Semantic Correspondence: Unified Benchmarking and a Strong Baseline

December 11, 2025 · View on GitHub

TPAMI 2025

Kaiyan Zhang¹, Xinghui Li, Jingyi Lu¹, Kai Han¹

¹Visual AI Lab, The University of Hong Kong

Paper List

We provide a paper list for all the semantic correspondence estimation methods discussed in the paper.
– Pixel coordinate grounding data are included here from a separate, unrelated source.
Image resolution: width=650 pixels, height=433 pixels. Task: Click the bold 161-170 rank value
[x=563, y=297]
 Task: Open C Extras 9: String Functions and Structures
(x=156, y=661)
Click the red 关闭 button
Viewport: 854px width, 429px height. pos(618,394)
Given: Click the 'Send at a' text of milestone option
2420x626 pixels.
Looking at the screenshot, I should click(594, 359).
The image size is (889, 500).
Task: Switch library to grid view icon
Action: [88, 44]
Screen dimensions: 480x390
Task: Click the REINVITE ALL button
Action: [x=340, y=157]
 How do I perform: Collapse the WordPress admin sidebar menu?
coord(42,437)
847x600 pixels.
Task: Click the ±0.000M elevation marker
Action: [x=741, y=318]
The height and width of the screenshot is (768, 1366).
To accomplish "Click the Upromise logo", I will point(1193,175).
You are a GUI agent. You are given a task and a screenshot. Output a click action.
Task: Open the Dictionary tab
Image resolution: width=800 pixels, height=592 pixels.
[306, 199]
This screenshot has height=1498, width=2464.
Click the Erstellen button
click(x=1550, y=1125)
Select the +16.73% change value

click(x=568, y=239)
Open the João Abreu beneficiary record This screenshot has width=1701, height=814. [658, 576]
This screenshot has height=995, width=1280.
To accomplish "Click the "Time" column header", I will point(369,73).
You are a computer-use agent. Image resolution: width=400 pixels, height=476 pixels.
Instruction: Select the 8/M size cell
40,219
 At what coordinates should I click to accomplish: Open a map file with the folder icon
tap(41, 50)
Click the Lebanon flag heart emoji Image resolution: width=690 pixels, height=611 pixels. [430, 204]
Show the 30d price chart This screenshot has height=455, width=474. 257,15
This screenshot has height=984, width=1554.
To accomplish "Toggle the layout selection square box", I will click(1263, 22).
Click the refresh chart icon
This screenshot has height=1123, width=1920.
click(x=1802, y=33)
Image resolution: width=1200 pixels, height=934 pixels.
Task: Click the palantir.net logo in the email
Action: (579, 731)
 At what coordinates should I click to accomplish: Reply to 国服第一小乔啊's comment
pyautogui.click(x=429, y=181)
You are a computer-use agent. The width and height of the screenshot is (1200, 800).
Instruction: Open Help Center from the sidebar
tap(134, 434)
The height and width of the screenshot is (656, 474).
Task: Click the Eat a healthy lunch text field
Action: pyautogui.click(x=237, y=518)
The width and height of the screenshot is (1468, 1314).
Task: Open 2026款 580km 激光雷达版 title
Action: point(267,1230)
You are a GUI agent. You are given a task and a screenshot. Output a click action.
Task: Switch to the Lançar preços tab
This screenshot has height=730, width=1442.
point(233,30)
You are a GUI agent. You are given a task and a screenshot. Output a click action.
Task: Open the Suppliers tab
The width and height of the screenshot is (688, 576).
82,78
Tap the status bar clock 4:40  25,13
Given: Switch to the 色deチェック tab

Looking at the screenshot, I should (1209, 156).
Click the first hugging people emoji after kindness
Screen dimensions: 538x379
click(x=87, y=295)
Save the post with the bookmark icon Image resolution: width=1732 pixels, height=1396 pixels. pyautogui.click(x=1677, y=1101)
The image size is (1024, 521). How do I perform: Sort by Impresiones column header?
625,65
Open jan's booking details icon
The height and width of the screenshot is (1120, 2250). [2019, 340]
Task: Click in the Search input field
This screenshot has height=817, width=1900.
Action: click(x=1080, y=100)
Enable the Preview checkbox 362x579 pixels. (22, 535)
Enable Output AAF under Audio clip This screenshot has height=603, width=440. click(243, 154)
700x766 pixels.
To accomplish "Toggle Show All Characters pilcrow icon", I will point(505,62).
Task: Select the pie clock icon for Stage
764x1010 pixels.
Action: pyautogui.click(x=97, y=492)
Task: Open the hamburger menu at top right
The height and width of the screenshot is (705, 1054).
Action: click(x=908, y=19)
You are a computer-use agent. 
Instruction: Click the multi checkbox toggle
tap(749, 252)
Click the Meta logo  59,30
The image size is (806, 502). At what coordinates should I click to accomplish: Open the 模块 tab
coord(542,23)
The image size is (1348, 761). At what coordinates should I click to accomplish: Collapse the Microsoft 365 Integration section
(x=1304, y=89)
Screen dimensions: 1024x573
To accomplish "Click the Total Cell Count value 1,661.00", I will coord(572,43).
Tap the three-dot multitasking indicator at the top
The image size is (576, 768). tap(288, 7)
Meanwhile, we also created a repo, Awesome-Semantic-Correspondence, to collect all papers for semantic correspondence estimation, considering the growing body of the literature in the field. PRs are wellcome!

Environment

The environment can be easily installed through conda and pip. After downloading the code, run the following command:

$conda create -n sc_baseline python=3.10
$conda activate sc_baseline

$conda install pytorch==1.13.1 torchvision==0.14.1 torchaudio==0.13.1 pytorch-cuda=11.6 -c pytorch -c nvidia
$conda install xformers -c xformers
$pip install yacs pandas scipy einops matplotlib triton timm diffusers accelerate transformers datasets tensorboard pykeops scikit-learn

Data

Download the dataset you need under the 'asset' folder.

PF-Pascal

Download PF-Pascal dataset from link.
Rename the outermost directory from PF-dataset-PASCAL to pf-pascal.
Download lists for image pairs from link.
Place the lists for image pairs under pf-pascal directory.

PF-Willow

Download PF-Willow dataset from the link.
Rename the outermost directory from PF-dataset to pf-willow.
Download lists for image pairs from link.
Place the lists for image pairs under pf-willow directory.

SPair-71k

Download SPair-71k dataset from link. After extraction, No more action required.

AP-10k

Follow the instrcution of GeoAware-SC to prepare for the AP-10k dataset.

The structure should be :

asset
├── ap-10k
│   ├── annotations
│   ├── ImageAnnotation
│   ├── JPEGImages
│   ├── PairAnnotation
├── pf-pascal
│   ├── PF-dataset-PASCAL
│   │   ├── test_pairs.csv
│   │   ├── trn_pairs.csv
│   │   └── val_pairs.csv
├── pf-willow
│   ├── PF-dataset
│   │   └── test_pairs.csv
└── SPair-71k
    ├── devkit
    ├── ImageAnnotation
    ├── JPEGImages
    ├── Layout
    ├── PairAnnotation
    ├── Segmentation
    └── Visualization

Training

The configuration file for training and testing can be access at config/base.py. For example, to train the model, run:

sh train.sh

Some important parameters here include:

dataset: dataset name, choose from 'spair', 'ap10k', 'pfwillow' or 'pfpascal'.
method: set to 'dino' to use DINOv2 as the backbone.
pre_extract: pre-extract image features to speed up validation.
train_sample and val_sample: only used for the AP-10k dataset.`
save_thre: threshold for saving the model within an epoch.
eval_interval: iteration interval for validation.
ckpt_dir: directory to save the model, train log and evaluation log.
resume_dir: directory to resume training. If starting from scratch, set to 'None'.

Testing

python test.py --dataset ap10k  --method dino --resolution 840  --batch_size 4 --ckpt_dir $directory_of_the_model$

We provided pretrained weights to reproduce the results in the paper, you can download it here.

	SPair-71k		AP-10k
Ours(DINOv2)	85.1%	Google Drive	87.4%	Google Drive

Citation

@article{zhang2025semantic,
      title={Semantic Correspondence: Unified Benchmarking and a Strong Baseline},
      author={Kaiyan Zhang and Xinghui Li and Jingyi Lu and Kai Han},
      journal={IEEE Transactions on Pattern Analysis and Machine Intelligence},
      year={2025}
}